• **Given exercise**
Rewrite the source records from their start through the line containing "click(x=1254, y=106)", inclusive, replacing "Traces" with "Logs" and leaving everything else unchanged. Leave the pictures out of your answer.

Source records
○ ○ ○ ○ ○ ○ ○
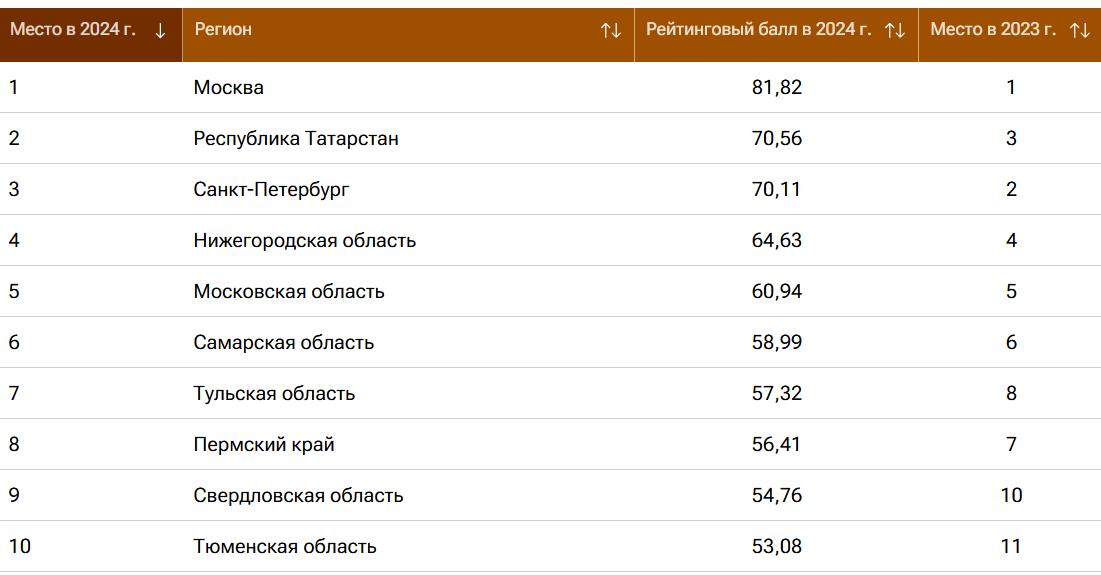Screen dimensions: 1101x575
Task: Click Нижегородская область row
Action: [x=305, y=241]

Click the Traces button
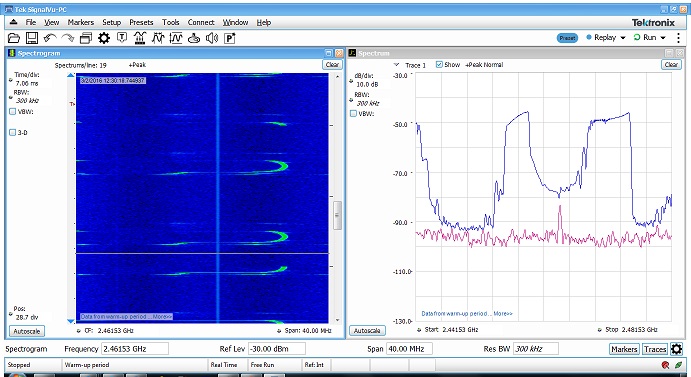[x=655, y=349]
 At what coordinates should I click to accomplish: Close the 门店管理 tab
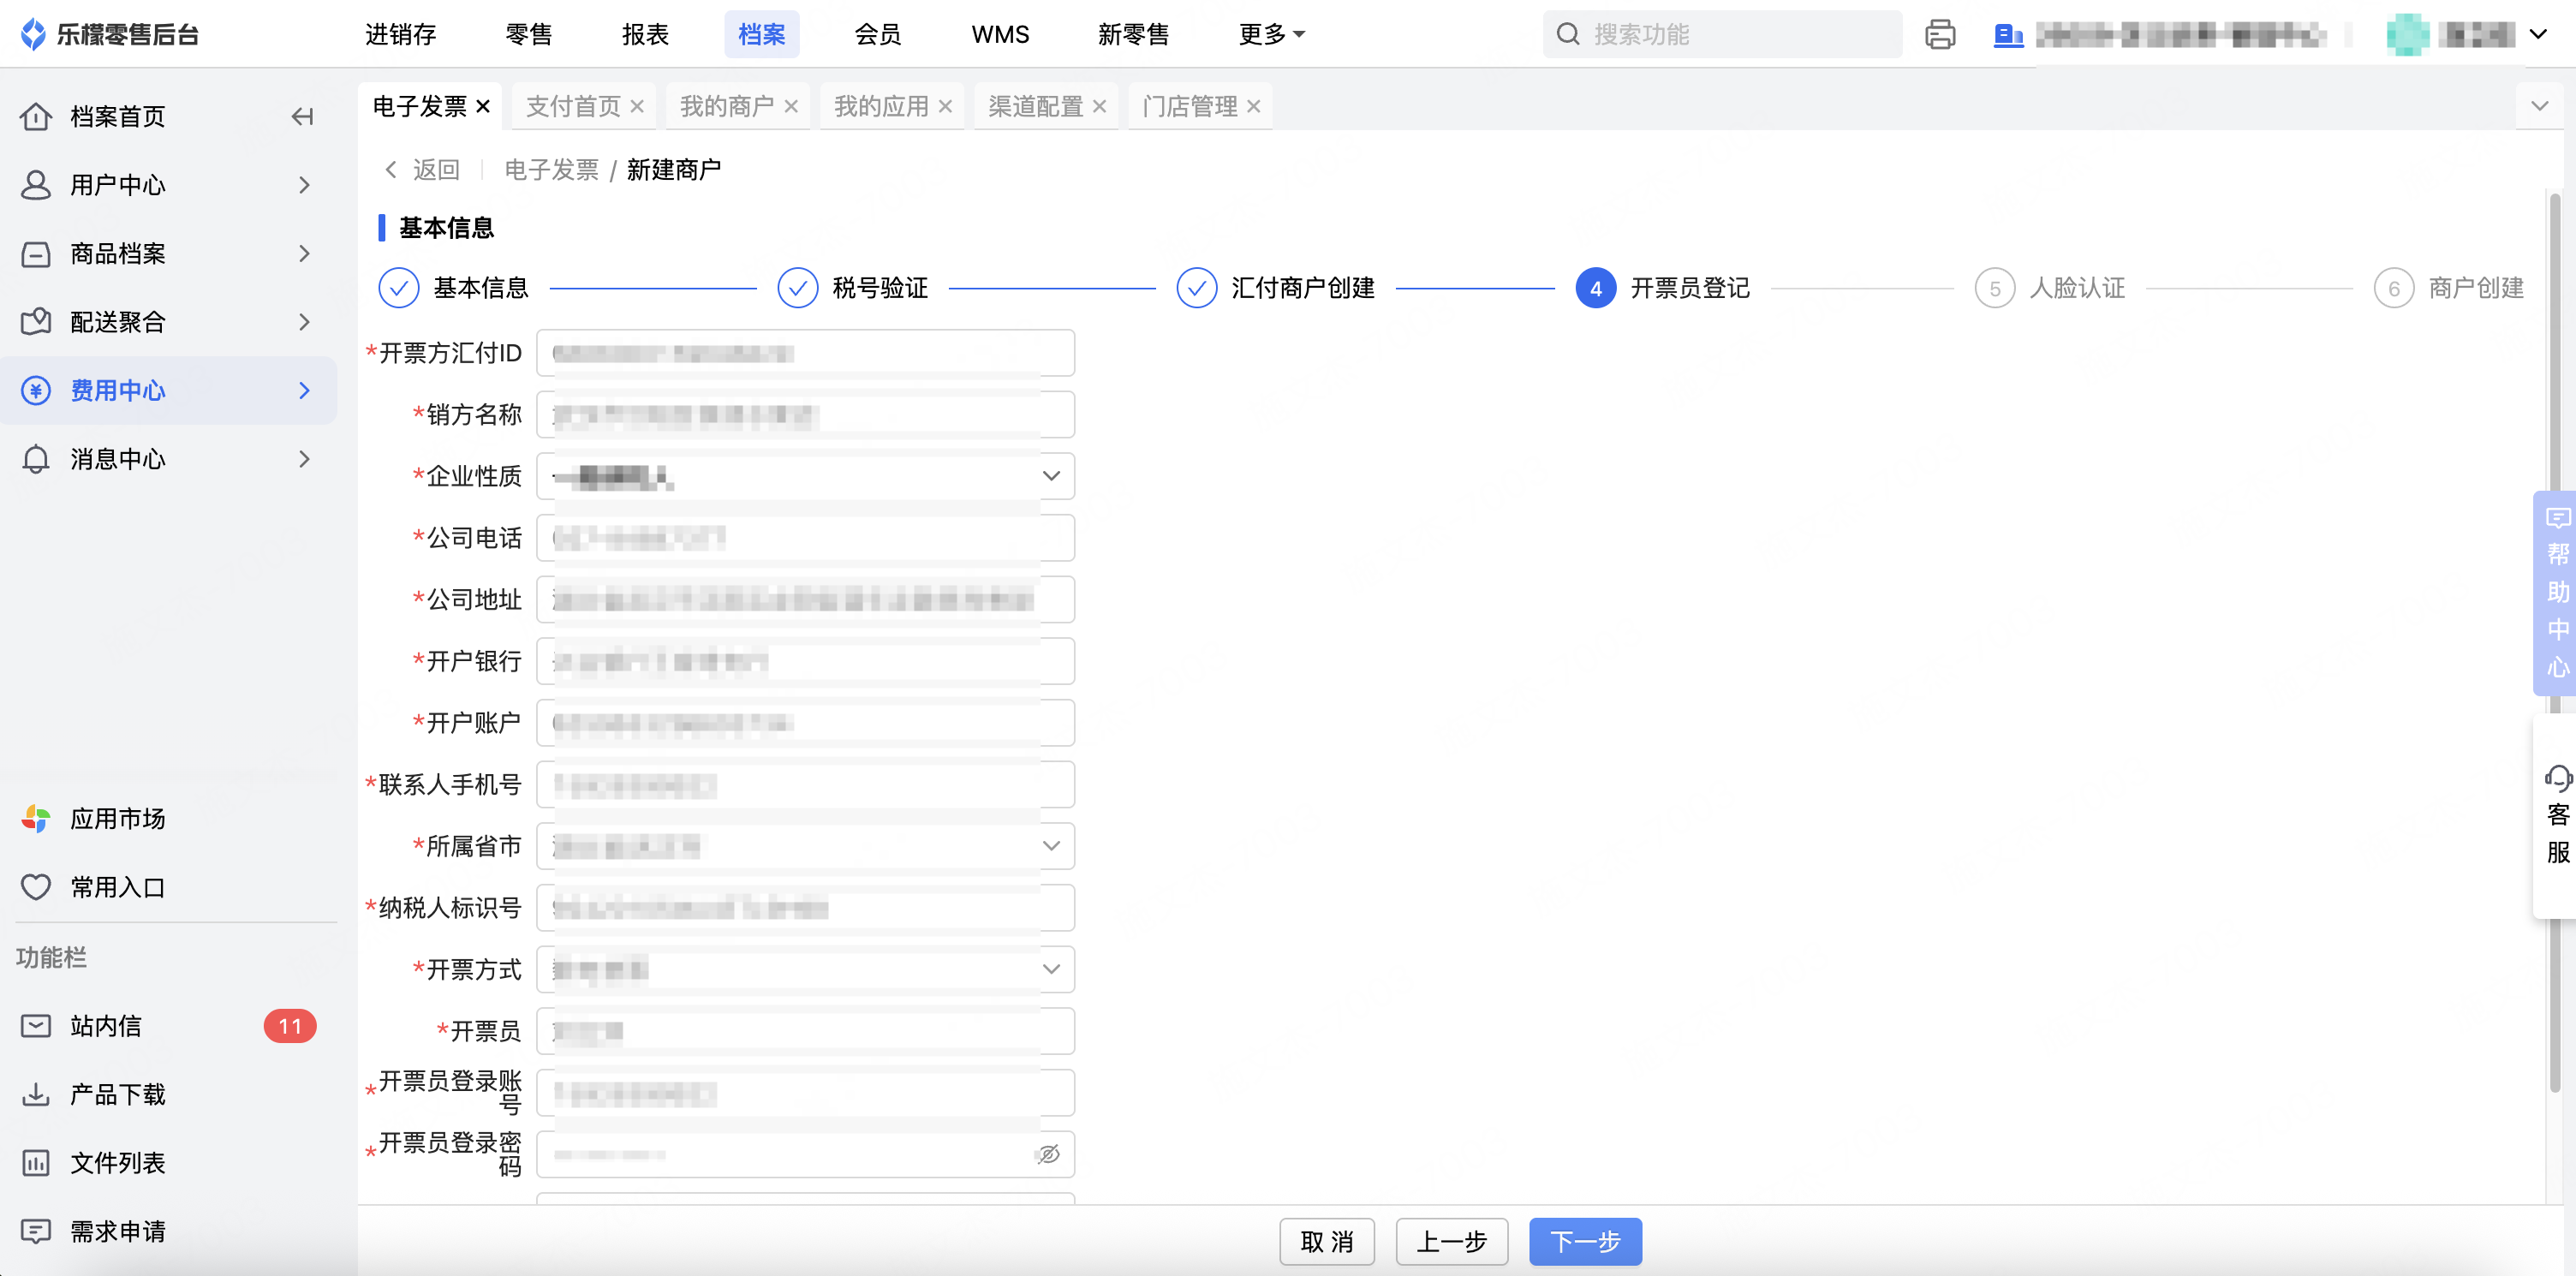click(x=1254, y=106)
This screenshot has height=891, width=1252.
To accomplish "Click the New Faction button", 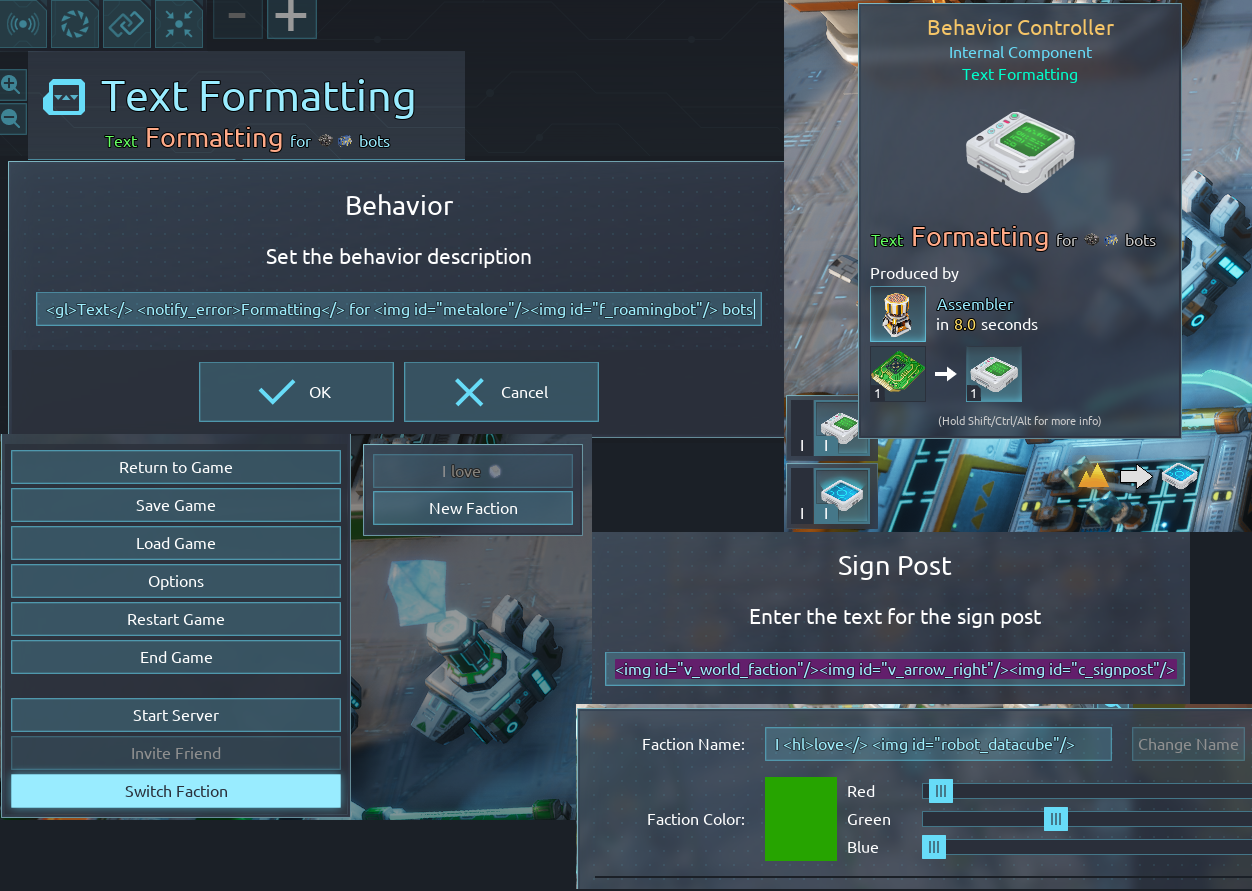I will coord(473,508).
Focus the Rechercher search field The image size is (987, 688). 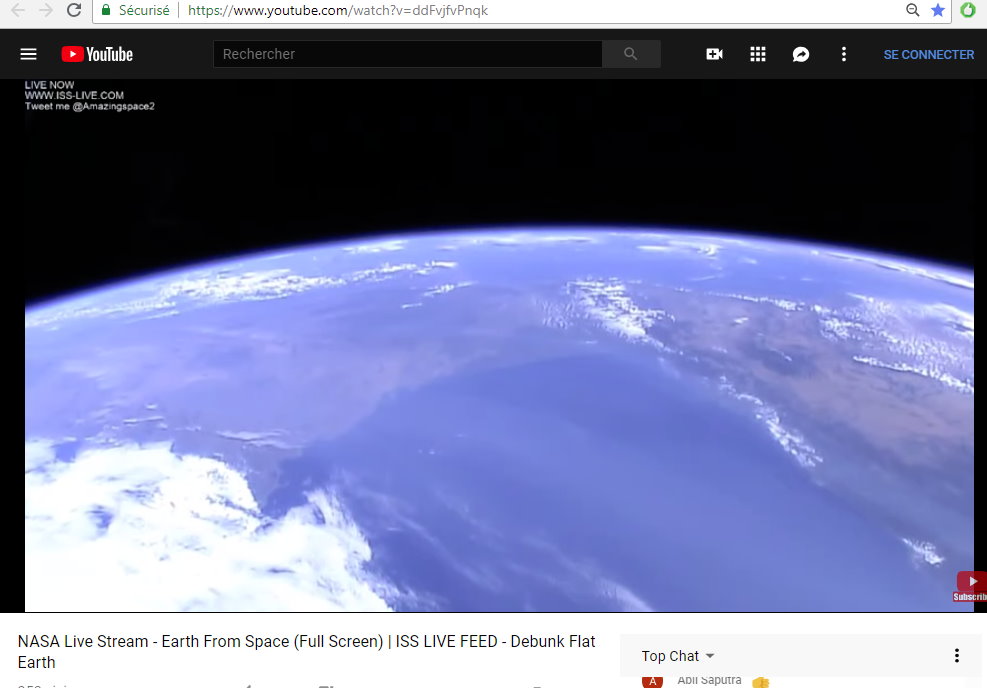408,54

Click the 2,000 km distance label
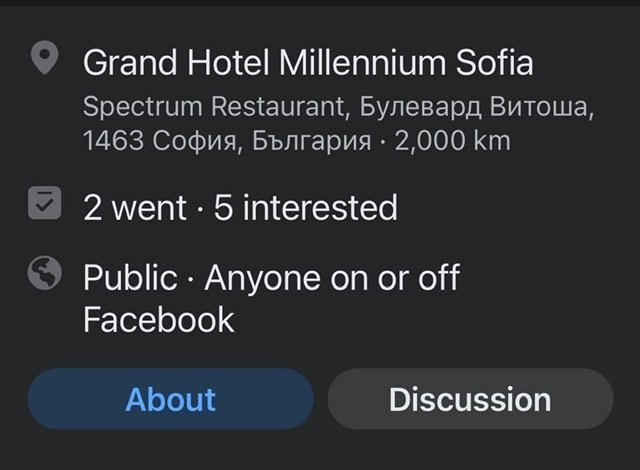pos(453,140)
○ ○ ○ ○ ○ ○ ○
• **Exercise result**
Screen dimensions: 1101x575
Task: Click Нижегородская область row
Action: [x=305, y=241]

Click the Logs button
[x=655, y=349]
 At what coordinates should I click to accomplish: Close the 门店管理 tab
click(x=1254, y=106)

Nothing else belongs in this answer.